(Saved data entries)
-=-=-
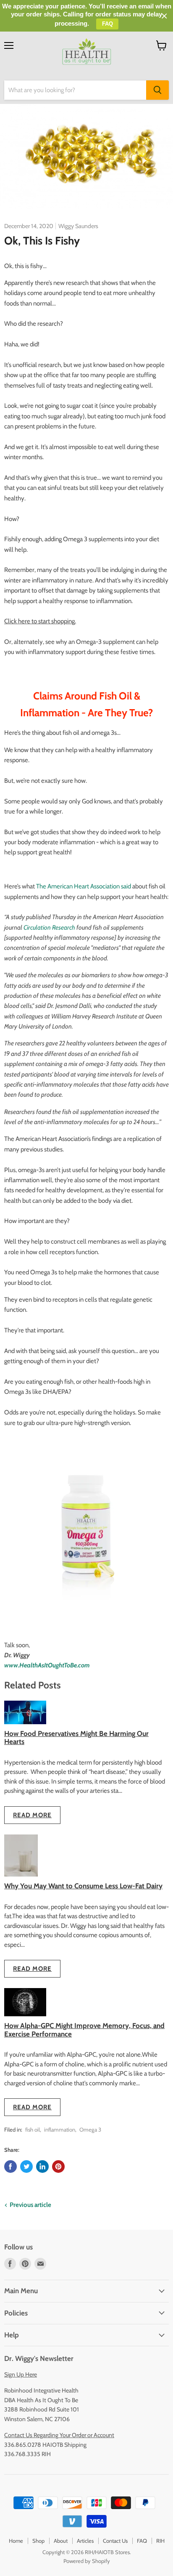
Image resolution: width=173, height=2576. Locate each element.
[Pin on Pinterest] (58, 2166)
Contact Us (115, 2540)
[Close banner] (164, 16)
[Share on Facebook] (10, 2166)
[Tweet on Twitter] (26, 2166)
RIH (160, 2540)
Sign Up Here (20, 2374)
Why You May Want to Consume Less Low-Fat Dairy (83, 1886)
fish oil (32, 2129)
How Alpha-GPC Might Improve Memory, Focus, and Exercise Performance (84, 2029)
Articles (85, 2540)
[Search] (157, 90)
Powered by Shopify (86, 2560)
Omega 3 (90, 2129)
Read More (32, 1815)
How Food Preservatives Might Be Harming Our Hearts (76, 1737)
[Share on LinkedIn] (42, 2166)
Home (16, 2540)
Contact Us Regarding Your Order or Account (59, 2435)
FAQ (142, 2540)
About (61, 2540)
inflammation (59, 2129)
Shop (38, 2540)
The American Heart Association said (83, 886)
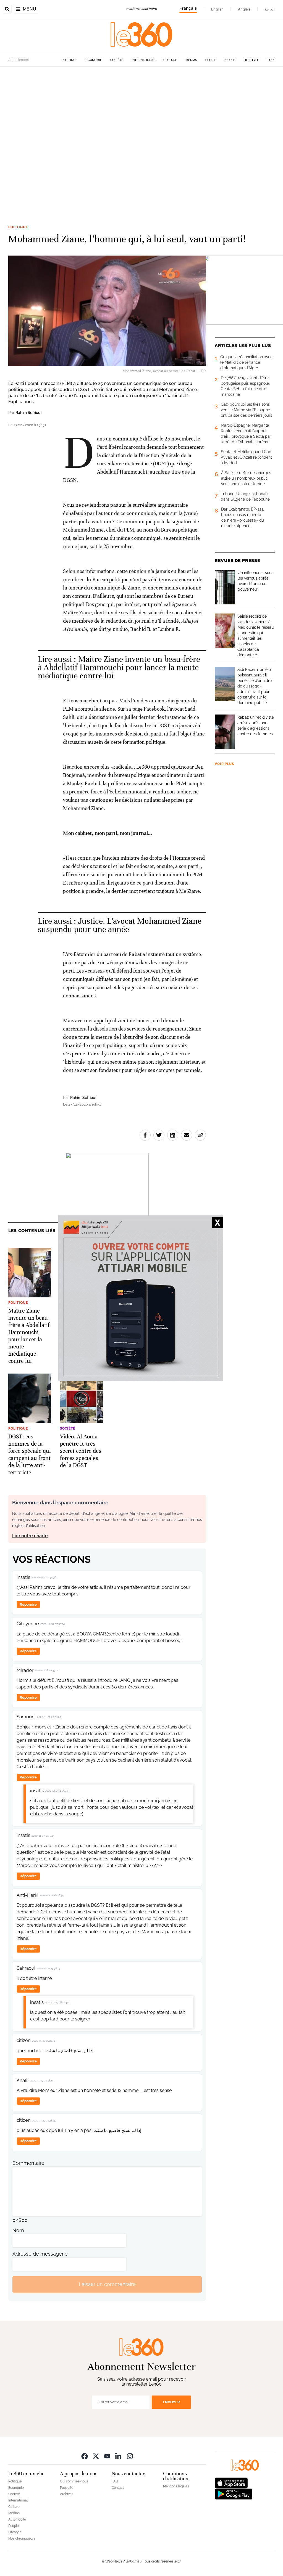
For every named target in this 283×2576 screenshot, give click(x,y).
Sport (210, 60)
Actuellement (18, 60)
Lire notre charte (30, 1535)
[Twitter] (96, 2456)
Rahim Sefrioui (28, 412)
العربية (270, 9)
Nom (18, 2230)
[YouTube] (107, 2456)
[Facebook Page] (84, 2456)
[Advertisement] (141, 137)
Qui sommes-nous (74, 2481)
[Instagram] (130, 2456)
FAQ (115, 2481)
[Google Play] (233, 2493)
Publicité (66, 2488)
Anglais (244, 9)
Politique (69, 60)
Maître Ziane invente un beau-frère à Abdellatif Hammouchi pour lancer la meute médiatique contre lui (119, 667)
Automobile (17, 2519)
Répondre (28, 1604)
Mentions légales (176, 2486)
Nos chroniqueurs (21, 2538)
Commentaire (28, 2163)
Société (116, 60)
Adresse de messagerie (40, 2254)
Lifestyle (251, 60)
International (143, 60)
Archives (66, 2494)
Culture (170, 60)
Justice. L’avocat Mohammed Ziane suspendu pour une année (119, 925)
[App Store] (231, 2482)
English (217, 9)
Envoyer (171, 2402)
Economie (94, 60)
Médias (191, 60)
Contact (118, 2488)
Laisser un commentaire (107, 2284)
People (229, 60)
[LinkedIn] (118, 2456)
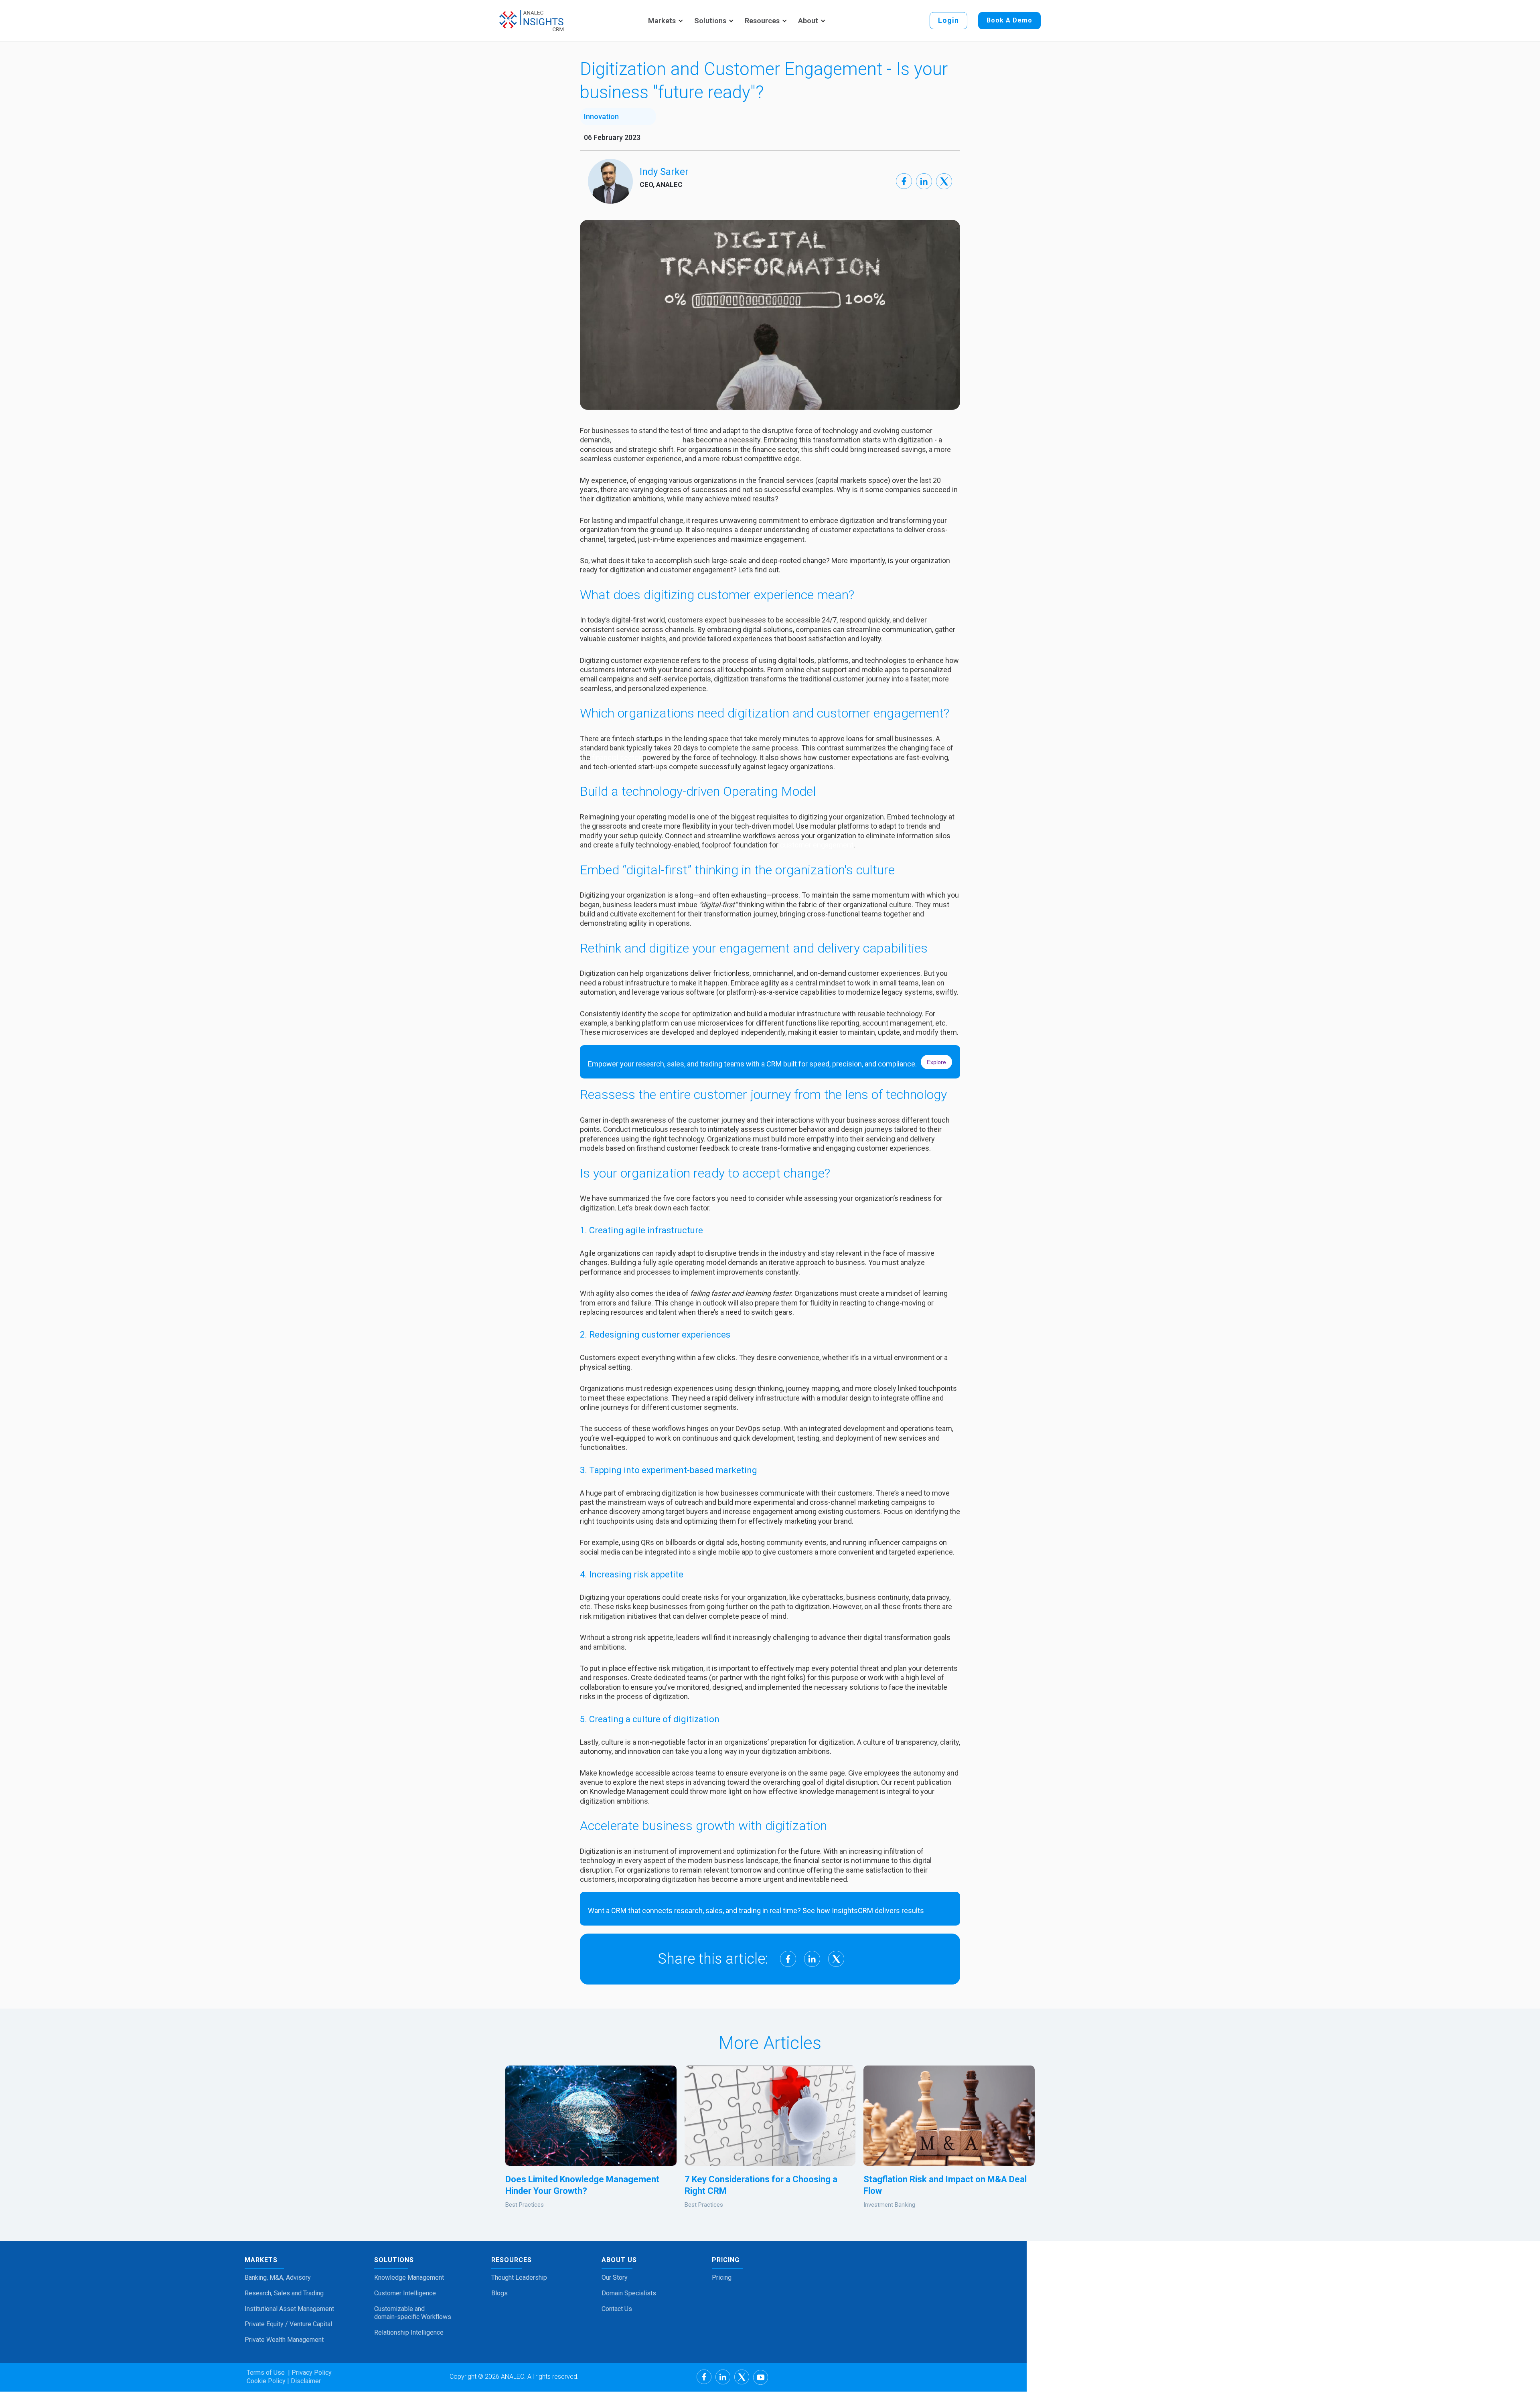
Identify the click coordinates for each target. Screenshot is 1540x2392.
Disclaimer (305, 2381)
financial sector (616, 757)
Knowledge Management (409, 2277)
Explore (936, 1062)
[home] (531, 20)
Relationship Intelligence (409, 2332)
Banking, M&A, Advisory (278, 2277)
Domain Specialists (629, 2293)
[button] (664, 20)
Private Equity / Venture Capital (288, 2324)
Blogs (499, 2293)
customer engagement (816, 845)
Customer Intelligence (405, 2293)
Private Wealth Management (284, 2339)
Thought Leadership (519, 2277)
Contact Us (617, 2309)
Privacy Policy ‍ (311, 2372)
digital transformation (648, 440)
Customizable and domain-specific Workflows (412, 2313)
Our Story (615, 2277)
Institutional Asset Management (289, 2309)
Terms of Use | (268, 2372)
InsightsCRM (852, 1910)
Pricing (722, 2277)
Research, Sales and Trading (284, 2293)
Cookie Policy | (268, 2381)
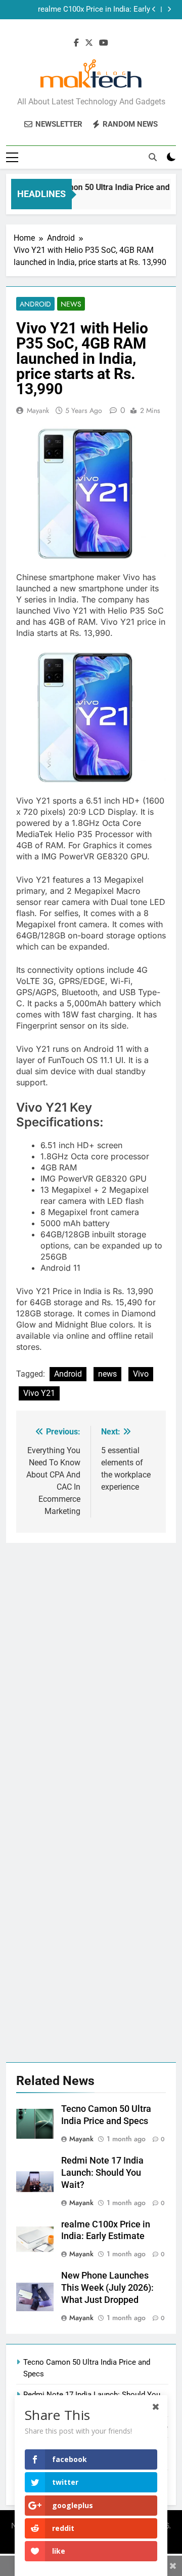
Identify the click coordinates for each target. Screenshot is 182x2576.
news (107, 1374)
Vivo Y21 (39, 1393)
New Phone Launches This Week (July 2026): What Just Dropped (86, 10)
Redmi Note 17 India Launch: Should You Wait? (102, 2172)
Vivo (141, 1374)
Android (35, 304)
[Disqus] (91, 1669)
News (71, 304)
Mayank (38, 410)
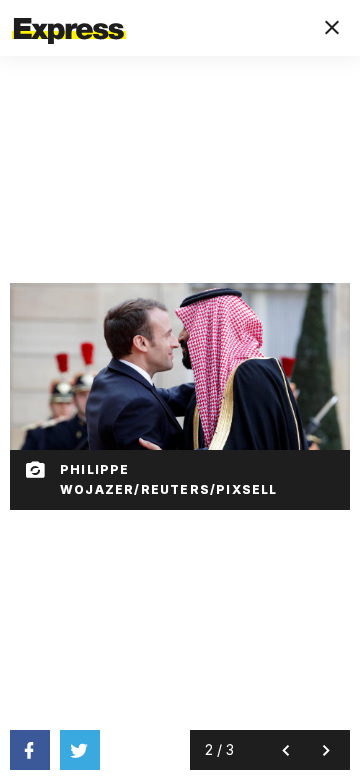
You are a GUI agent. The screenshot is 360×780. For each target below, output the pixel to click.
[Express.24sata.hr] (69, 13)
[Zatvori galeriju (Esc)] (332, 28)
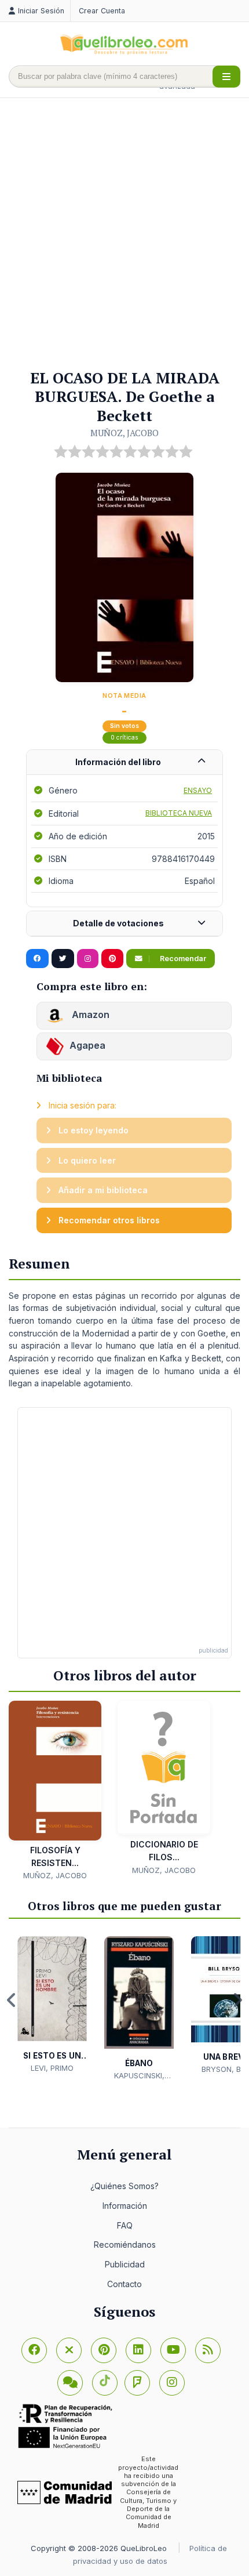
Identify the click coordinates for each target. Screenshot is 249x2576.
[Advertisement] (124, 234)
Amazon (89, 1015)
-=-=-
▸ DIRECTIONS FOR THIS TASK: Leave out all pictures and output each line exactly, from the top of the records through the line that holds "[button] (664, 20)".

▸ RESPONSE:
Image resolution: width=173, height=2576. Locate each element.
[Pin on Pinterest] (58, 2166)
Contact Us (115, 2540)
[Close banner] (164, 16)
[Share on Facebook] (10, 2166)
[Tweet on Twitter] (26, 2166)
RIH (160, 2540)
Sign Up Here (20, 2374)
Why You May Want to Consume Less Low-Fat Dairy (83, 1886)
fish oil (32, 2129)
How Alpha-GPC Might Improve Memory, Focus, and Exercise Performance (84, 2029)
Articles (85, 2540)
[Search] (157, 90)
Powered by Shopify (86, 2560)
Omega 3 (90, 2129)
Read More (32, 1815)
How Food Preservatives Might Be Harming Our Hearts (76, 1737)
[Share on LinkedIn] (42, 2166)
Home (16, 2540)
Contact Us Regarding Your Order or Account (59, 2435)
FAQ (142, 2540)
About (61, 2540)
inflammation (59, 2129)
Shop (38, 2540)
The American Heart Association said (83, 886)
For every named target in this 283×2576 screenshot, give click(x,y).
Sport (210, 60)
Actuellement (18, 60)
Lire notre charte (30, 1535)
[Twitter] (96, 2456)
Rahim Sefrioui (28, 412)
العربية (270, 9)
Nom (18, 2230)
[YouTube] (107, 2456)
[Facebook Page] (84, 2456)
[Advertisement] (141, 137)
Qui sommes-nous (74, 2481)
[Instagram] (130, 2456)
FAQ (115, 2481)
[Google Play] (233, 2493)
Publicité (66, 2488)
Anglais (244, 9)
Politique (69, 60)
Maître Ziane invente un beau-frère à Abdellatif Hammouchi pour lancer la meute médiatique contre lui (119, 667)
Automobile (17, 2519)
Répondre (28, 1604)
Mentions légales (176, 2486)
Nos chroniqueurs (21, 2538)
Commentaire (28, 2163)
Société (116, 60)
Adresse de messagerie (40, 2254)
Lifestyle (251, 60)
International (143, 60)
Archives (66, 2494)
Culture (170, 60)
Justice. L’avocat Mohammed Ziane suspendu pour une année (119, 925)
[App Store] (231, 2482)
English (217, 9)
Envoyer (171, 2402)
Economie (94, 60)
Médias (191, 60)
Contact (118, 2488)
Laisser un commentaire (107, 2284)
People (229, 60)
[LinkedIn] (118, 2456)
Identify the click coordinates for each target. Screenshot is 1540x2392.
Disclaimer (305, 2381)
financial sector (616, 757)
Knowledge Management (409, 2277)
Explore (936, 1062)
[home] (531, 20)
Relationship Intelligence (409, 2332)
Banking, M&A, Advisory (278, 2277)
Domain Specialists (629, 2293)
[button] (664, 20)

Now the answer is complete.